I love the outback, and the far north of Western Australia has always intrigued me. When my daughter was younger our family did a few trips up north during the school holidays. On those trips we travelled up the Great Northern Highway, through old mining towns like Cue and Meekatharra, to the Karajini National Park. We visited some magical places such as a canyon full of beautiful Indigenous Australian rock carvings, climbed through gorges and swam under waterfalls.
On another trip we travelled for six weeks, north from Perth as far as Fitzroy Crossing. We were planning to travel all the way up to Darwin, but didn't get that far as we didn't want to rush...and there was so much to see. We camped in Broome for about three weeks in the middle of winter...it was so warm we could swim in the ocean every day.
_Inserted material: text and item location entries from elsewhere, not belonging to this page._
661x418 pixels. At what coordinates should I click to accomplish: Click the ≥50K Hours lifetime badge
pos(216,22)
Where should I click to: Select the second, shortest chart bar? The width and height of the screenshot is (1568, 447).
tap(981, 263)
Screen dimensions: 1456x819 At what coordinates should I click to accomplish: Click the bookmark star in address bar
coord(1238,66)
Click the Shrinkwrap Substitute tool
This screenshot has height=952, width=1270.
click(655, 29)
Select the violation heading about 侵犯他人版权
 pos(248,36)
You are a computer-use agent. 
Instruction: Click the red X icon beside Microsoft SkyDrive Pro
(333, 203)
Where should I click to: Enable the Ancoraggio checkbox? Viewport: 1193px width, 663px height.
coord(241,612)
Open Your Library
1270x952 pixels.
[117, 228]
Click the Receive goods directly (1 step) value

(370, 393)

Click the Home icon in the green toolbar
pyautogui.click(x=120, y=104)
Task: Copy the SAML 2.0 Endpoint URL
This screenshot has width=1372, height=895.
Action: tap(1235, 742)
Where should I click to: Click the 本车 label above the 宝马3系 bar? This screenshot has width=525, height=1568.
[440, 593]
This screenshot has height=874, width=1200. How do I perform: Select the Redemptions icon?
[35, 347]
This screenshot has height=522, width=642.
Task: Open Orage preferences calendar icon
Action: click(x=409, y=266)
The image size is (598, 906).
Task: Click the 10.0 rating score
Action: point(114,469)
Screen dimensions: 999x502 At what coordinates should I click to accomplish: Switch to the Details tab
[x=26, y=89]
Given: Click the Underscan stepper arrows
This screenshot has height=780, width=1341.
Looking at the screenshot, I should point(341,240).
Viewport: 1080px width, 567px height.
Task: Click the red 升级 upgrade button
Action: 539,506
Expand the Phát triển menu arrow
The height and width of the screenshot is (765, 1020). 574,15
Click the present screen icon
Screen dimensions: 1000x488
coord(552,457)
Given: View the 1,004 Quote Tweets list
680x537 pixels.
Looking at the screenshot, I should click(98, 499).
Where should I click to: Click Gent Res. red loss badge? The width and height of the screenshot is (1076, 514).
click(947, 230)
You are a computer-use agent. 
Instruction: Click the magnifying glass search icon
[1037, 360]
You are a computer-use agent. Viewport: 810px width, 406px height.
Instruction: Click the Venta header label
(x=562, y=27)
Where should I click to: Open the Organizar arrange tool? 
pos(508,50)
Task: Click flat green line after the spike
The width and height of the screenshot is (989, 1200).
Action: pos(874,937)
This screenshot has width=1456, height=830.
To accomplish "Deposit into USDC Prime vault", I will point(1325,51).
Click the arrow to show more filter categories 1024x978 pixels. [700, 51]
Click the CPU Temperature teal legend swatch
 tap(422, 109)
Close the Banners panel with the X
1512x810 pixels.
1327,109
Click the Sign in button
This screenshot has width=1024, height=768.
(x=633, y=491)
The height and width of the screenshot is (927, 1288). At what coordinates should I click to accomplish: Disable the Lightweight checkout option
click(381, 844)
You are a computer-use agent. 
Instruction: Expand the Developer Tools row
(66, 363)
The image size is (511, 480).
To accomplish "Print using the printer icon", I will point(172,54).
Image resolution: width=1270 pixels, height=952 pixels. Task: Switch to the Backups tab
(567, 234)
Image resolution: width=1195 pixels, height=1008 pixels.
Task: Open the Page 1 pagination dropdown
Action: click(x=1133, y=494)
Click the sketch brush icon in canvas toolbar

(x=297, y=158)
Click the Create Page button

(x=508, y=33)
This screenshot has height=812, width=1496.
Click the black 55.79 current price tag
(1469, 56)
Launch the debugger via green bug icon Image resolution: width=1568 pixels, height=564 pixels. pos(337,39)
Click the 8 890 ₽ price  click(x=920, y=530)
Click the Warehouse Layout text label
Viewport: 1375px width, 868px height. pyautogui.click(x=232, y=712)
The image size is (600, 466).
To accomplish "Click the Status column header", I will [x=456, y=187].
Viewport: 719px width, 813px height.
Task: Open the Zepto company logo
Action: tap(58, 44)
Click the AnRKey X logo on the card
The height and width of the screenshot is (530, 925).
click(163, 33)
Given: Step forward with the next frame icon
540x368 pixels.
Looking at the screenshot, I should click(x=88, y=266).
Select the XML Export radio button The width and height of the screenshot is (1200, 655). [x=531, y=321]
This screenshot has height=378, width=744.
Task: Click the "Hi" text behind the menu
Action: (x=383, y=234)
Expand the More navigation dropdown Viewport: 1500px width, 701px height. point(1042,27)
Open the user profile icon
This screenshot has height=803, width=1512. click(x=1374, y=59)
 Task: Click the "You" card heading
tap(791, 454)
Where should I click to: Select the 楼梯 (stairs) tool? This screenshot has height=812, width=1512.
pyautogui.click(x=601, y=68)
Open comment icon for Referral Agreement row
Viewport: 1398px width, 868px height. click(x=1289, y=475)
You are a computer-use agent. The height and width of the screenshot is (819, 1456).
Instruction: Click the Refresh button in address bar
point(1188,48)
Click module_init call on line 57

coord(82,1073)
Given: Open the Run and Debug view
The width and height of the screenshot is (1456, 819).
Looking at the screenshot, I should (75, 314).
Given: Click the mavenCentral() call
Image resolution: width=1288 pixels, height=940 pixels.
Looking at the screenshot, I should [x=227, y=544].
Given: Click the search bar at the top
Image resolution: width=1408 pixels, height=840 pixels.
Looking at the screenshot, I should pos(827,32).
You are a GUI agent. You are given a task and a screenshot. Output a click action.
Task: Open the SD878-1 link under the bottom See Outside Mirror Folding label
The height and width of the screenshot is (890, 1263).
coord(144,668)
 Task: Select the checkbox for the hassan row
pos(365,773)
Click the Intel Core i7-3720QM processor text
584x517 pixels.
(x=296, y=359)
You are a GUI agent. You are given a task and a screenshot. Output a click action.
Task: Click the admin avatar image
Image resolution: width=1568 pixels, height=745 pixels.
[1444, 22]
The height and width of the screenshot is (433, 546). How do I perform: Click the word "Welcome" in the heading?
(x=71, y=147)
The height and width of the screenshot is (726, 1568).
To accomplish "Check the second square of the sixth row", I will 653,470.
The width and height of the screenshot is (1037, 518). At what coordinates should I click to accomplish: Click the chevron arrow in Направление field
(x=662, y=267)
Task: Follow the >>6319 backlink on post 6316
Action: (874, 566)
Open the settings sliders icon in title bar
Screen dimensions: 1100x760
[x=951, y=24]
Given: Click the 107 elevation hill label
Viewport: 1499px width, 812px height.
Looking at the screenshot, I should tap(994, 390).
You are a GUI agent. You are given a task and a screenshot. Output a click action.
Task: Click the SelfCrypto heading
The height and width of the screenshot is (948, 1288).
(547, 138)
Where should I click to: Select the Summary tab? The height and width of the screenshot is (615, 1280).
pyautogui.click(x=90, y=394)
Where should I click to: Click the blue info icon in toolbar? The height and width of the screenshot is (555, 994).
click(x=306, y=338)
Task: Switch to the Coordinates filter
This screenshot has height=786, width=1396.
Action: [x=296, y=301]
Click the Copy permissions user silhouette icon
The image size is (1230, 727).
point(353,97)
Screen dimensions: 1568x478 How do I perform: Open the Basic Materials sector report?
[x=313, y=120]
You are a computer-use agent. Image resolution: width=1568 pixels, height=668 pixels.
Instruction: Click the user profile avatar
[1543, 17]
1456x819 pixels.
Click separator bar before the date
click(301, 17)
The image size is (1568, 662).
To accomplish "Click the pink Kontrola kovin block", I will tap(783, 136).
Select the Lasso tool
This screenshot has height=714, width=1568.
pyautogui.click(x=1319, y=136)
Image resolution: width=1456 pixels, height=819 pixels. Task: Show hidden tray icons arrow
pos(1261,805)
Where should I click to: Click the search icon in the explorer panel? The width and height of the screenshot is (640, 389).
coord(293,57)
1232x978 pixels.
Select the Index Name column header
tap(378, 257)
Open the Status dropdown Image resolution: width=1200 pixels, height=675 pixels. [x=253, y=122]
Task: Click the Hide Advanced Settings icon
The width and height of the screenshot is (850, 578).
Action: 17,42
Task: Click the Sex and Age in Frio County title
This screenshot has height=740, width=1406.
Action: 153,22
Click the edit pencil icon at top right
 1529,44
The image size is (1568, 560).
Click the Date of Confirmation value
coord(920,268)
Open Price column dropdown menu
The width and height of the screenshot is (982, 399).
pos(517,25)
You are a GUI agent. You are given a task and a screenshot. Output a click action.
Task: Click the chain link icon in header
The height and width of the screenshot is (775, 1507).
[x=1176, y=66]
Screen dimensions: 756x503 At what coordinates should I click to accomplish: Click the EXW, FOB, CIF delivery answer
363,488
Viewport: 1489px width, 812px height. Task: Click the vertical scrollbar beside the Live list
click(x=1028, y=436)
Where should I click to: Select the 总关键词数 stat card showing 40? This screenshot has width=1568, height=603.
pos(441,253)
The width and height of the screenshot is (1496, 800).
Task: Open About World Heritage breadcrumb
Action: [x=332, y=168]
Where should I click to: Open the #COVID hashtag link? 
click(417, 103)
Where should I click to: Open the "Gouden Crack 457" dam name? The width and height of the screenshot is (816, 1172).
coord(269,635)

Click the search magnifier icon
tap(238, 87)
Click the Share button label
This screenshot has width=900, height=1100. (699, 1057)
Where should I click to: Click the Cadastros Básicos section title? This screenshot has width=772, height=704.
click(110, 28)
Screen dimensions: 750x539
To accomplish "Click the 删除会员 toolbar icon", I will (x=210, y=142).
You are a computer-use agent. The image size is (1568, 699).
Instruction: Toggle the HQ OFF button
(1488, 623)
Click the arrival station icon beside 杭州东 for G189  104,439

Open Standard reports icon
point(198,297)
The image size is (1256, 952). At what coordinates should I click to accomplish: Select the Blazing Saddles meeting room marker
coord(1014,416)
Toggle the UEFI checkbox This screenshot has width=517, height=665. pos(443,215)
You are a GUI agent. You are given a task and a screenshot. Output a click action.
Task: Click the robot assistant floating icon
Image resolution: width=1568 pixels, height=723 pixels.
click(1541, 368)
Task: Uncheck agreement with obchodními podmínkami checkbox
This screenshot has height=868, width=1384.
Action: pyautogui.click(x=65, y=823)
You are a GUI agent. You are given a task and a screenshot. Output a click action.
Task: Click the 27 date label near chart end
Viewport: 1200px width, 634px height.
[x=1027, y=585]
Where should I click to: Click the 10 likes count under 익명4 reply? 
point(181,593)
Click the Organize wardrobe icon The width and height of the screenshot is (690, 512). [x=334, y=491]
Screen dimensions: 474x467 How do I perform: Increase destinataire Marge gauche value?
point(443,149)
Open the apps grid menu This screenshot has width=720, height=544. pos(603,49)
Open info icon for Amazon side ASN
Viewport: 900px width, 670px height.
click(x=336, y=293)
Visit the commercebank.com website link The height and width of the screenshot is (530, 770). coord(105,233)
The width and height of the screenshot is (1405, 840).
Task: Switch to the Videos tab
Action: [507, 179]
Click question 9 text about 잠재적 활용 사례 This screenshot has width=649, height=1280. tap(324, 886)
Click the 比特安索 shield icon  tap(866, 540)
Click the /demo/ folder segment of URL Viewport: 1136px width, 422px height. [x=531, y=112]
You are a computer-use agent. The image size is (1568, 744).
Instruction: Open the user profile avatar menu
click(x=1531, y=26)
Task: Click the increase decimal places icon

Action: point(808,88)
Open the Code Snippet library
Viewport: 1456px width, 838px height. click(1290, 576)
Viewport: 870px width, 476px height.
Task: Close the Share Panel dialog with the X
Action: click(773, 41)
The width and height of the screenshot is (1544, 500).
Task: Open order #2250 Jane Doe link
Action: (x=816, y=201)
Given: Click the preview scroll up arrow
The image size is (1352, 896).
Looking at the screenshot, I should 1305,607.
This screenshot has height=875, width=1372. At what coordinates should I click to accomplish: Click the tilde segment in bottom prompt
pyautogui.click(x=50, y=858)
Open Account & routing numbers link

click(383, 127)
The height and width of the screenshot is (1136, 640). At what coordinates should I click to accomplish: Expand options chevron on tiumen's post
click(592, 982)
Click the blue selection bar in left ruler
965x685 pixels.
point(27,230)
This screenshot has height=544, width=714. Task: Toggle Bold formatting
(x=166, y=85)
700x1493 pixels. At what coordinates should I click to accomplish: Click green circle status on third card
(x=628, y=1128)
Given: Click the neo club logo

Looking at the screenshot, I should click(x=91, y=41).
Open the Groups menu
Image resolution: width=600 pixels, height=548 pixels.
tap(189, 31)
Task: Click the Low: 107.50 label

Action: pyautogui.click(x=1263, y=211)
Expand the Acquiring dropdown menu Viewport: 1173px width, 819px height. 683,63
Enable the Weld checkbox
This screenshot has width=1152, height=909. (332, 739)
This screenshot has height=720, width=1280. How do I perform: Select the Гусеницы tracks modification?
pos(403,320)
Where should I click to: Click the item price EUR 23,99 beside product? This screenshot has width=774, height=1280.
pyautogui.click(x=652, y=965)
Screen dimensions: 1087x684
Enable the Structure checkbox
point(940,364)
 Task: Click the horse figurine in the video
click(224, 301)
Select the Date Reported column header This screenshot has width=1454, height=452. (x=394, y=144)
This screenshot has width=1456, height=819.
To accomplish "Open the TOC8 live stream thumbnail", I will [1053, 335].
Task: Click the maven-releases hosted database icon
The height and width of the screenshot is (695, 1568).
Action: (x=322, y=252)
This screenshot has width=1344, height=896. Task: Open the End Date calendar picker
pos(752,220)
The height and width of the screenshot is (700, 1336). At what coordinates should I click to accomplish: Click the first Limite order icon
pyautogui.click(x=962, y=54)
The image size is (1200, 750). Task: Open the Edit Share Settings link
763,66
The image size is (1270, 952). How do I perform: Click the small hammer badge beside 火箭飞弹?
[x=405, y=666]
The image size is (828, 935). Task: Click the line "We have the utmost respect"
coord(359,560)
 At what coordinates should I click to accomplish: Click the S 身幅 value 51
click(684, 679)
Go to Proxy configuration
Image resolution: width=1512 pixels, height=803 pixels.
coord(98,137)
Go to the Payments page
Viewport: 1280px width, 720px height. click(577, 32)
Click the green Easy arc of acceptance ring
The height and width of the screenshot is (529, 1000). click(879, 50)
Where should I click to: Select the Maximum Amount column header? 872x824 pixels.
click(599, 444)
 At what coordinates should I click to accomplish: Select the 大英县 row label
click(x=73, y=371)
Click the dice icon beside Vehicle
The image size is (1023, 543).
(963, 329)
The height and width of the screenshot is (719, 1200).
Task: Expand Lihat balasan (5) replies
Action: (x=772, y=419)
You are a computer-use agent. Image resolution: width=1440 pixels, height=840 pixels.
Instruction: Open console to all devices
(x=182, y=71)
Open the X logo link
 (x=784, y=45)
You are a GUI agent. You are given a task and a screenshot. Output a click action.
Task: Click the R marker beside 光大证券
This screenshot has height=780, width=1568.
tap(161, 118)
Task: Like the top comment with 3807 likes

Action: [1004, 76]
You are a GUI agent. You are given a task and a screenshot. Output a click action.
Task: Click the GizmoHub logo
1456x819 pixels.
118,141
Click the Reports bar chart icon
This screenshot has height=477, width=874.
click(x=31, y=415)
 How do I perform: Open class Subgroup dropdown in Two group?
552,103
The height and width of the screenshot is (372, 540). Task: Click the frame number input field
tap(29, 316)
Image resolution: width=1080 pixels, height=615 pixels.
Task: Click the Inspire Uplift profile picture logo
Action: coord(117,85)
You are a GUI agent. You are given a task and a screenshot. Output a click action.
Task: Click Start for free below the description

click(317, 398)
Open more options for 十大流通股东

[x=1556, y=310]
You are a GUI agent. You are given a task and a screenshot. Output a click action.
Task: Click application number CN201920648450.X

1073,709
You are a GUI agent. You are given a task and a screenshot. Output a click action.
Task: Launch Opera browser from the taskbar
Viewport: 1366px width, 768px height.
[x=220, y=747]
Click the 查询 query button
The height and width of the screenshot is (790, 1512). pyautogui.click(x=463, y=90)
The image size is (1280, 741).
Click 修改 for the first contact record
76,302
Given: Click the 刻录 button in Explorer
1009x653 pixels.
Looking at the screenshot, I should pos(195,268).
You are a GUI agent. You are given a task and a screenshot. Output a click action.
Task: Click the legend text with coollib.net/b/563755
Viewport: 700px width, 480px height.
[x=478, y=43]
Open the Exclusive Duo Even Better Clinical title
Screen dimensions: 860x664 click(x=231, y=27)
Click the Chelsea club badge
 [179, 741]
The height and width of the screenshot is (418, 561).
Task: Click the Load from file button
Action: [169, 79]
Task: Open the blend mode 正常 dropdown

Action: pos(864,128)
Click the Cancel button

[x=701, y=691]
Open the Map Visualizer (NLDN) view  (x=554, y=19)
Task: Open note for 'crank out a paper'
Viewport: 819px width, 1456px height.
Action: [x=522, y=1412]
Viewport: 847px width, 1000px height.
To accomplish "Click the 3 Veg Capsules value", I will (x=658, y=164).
It's truly magical up there and I'd recommend a trip to anyone. Although it's much more developed now than it would have been twenty or even ten years ago, it's still relatively uncommercialised, compared to many places in Australia. In many ways, the Kimberley and Pilbara regions are some of Australia's last frontiers.
Over the years I've noticed that many people born in Western Australia haven't explored much, if any, of their vast and spectacular state, whereas travellers from overseas venture far and wide. Why is that?
The drive north from Perth to Broome is beautiful. Just before the turn off to Broome there's a rather spooky stretch of road that passes through Roebuck Plains. If you can time your journey, driving through this area as the sun is setting is quite incredible - there's something very humbling about the stark severity of the Australian outback.
Once past Broome there are islands off the coast that can be rented by groups or families - this is a truly amazing experience. Watching the lights of Onslow twinkling along the Onslow shore from your own private island is a once in a lifetime opportunity.
I really enjoy the nothingness. You can drive for hours and only see road trains. I also love the smell of the scrub near the coast up north, it makes you feel like you're REALLY on holiday and that you're miles from anywhere.
Yes, as far as Cape Leveque. The coastline is amazing, and the colours of the inland simply breathtaking. Forget Broome except for the Bird Observatory. It is over-hyped and has a seamy side which needs to be addressed with better social services.